Como funciona para o usuário
No Minha Quitandinha, o formato é de uma loja autônoma. O consumidor baixa o aplicativo e faz seu cadastro. Para comprar, a pessoa lê o código de barras do produto com a câmera do celular via app, vai para o carrinho do aplicativo para fechar a compra com cartão de crédito, ou com saldo adicionado no app do celular ou pela máquina POS no local. Importante dizer que apenas pessoas com mais de 18 anos de idade podem comprar.

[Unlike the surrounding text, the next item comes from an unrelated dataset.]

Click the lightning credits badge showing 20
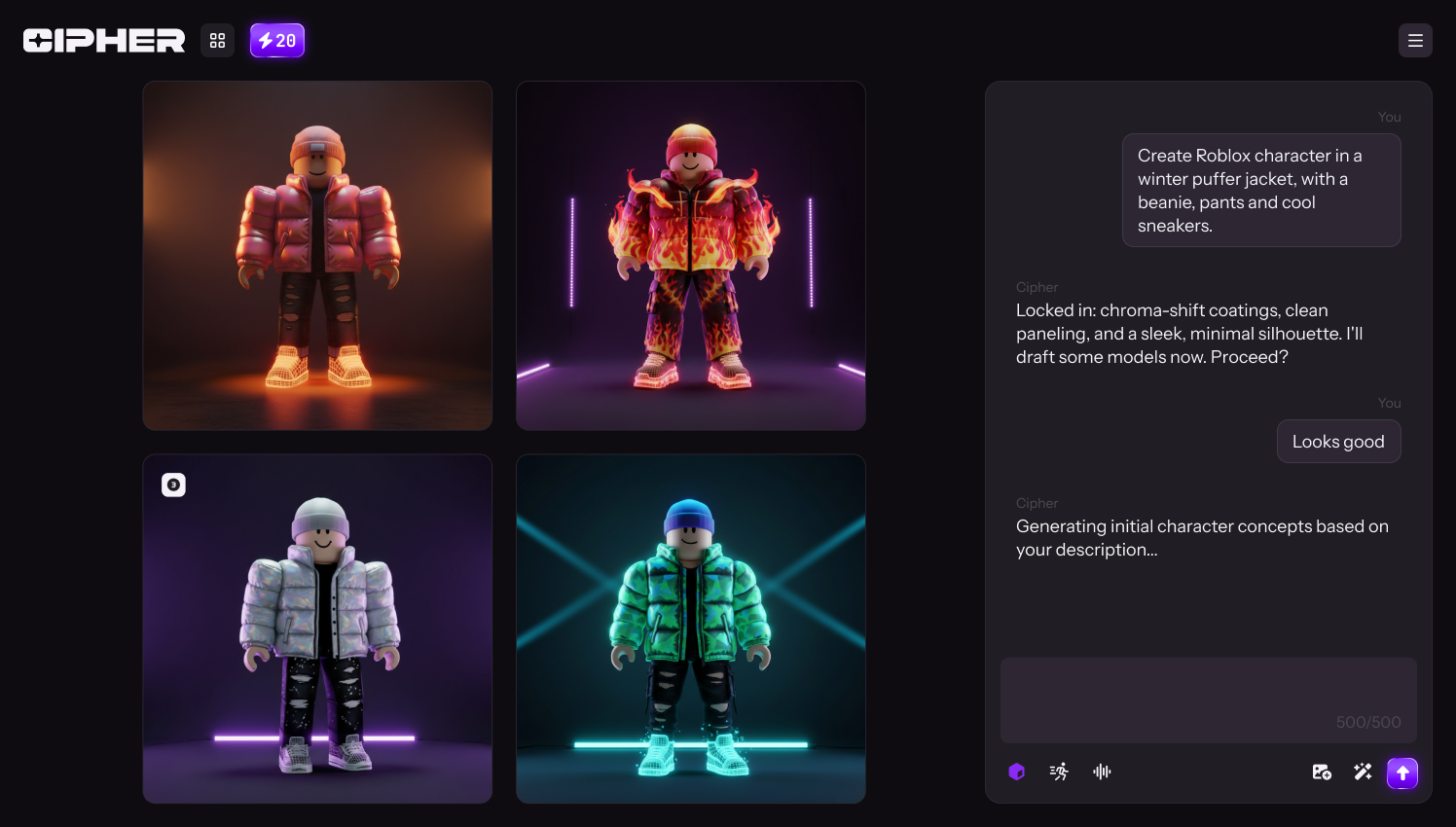1456x827 pixels. pos(277,41)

Já no caso da Take and Go (Android, iOS), o condômino faz o cadastro (CPF, data de nascimento) e insere os dados do cartão de crédito no aplicativo. Há uma validação com uma transação de R$ 1 que volta ao consumidor. Depois disso, o usuário abre a câmera do celular pelo app para ler o QR Code da cervejeira, abre a geladeira, o sistema reconhece o cliente e todo o produto que ele pegar será debitado diretamente em seu cartão.
Honesto demais?
Por funcionar na confiança, os honests markets dão margem a fraudes e roubos. Contudo, as duas empresas do setor disseram que não sofrem tanto com isso. “A geladeira está ligada a servidores. O sistema controla 24 horas por dia, via cloud. Tem IA, hardware, sistema e app. O consumidor enxerga a cervejeira no condomínio, baixa o app e faz o cadastro. Mas a pessoa só acessa a cervejeira após colocar o cartão de crédito no app e abrir com o QR Code”, lembra o sócio da Take and Go.
Por sua vez, Vilares explica que trabalham com uma margem de perda de 2% da operação, mas é bem abaixo disso: “Nesses casos, o conceito de honest market vem a ser bem aceito. Instruímos o licenciado a sempre estar próximo da loja. Isso inibe as possibilidades de furto. É muito gratificante que o povo é muito mais honesto do que imaginamos”, diz.
O COO da startup explica ainda que caso seja detectado um furto, a companhia entra em contato com a pessoa. Afirma que existiu um “caso extremo de má fé” e o síndico adotou medidas “mais enérgicas”. Mas ressalta que a Minha Quitandinha não pode gerar problema para o condomínio, e prefere arcar com eventuais prejuízos.
Modelo de negócios
O business model do Take and Go é baseado em licenciamento. Ou seja, a empresa tem um vendedor licenciado que faz o contato com os condomínios para oferecer as geladeiras. Um licenciado deve comprar pelo menos cinco cervejeiras para entrar no negócio e dividir o lucro das vendas com a startup.
Na Minha Quitandinha, o modelo de negócios é baseado em microfranquias. Qualquer pessoa pode se associar, inclusive moradores e síndicos. Contudo, o processo de adoção passa por entrevista e treinamento, que envolve: criação do CNPJ; prospecção de condomínio; abertura de loja; uso do sistema de reposição e estoque; e até o projeto arquitetônico para instalar o mercadinho em uma área livre do condomínio. A startup fatura com o pagamento com o fee mensal da franquia e dos royalties de vendas mês a mês.
Pelo lado do condomínio, o custo principal é a energia elétrica que muitos prédios não cobram por considerar que o mercado está beneficiando o morador. Contudo, Accioli explicou que durante sua pesquisa para encontrar empresas do ramo, uma pequena porcentagem do faturamento era revertida para os condomínios, entre 2% e 7% , a depender dos valores da conta de energia elétrica.
Futuro
Tanto Minha Quitandinha quanto o Take and Go atuam em prédios residenciais e comerciais, sendo este segundo um mercado a ser mais explorado em 2022. Em termos financeiros e operacionais, a Take and Go quer faturar R$ 200 milhões e ter 20 mil máquinas instaladas no País. O Minha Quitandinha pretende fechar o ano com cerca de 200 lojas e faturamento de R$ 8 milhões.
O Minha Quitandinha aposta em levar os mercadinhos para as ruas, como loja autônoma. Uma primeira unidade foi instalada em Balneário Camboriú, ao lado de um hotel que substituiu o frigobar dos quartos pela loja. E o Take and Go quer aumentar a oferta de bebidas sem álcool. Mas também enxergam parcerias no horizonte com oferta de carnes e sorvetes.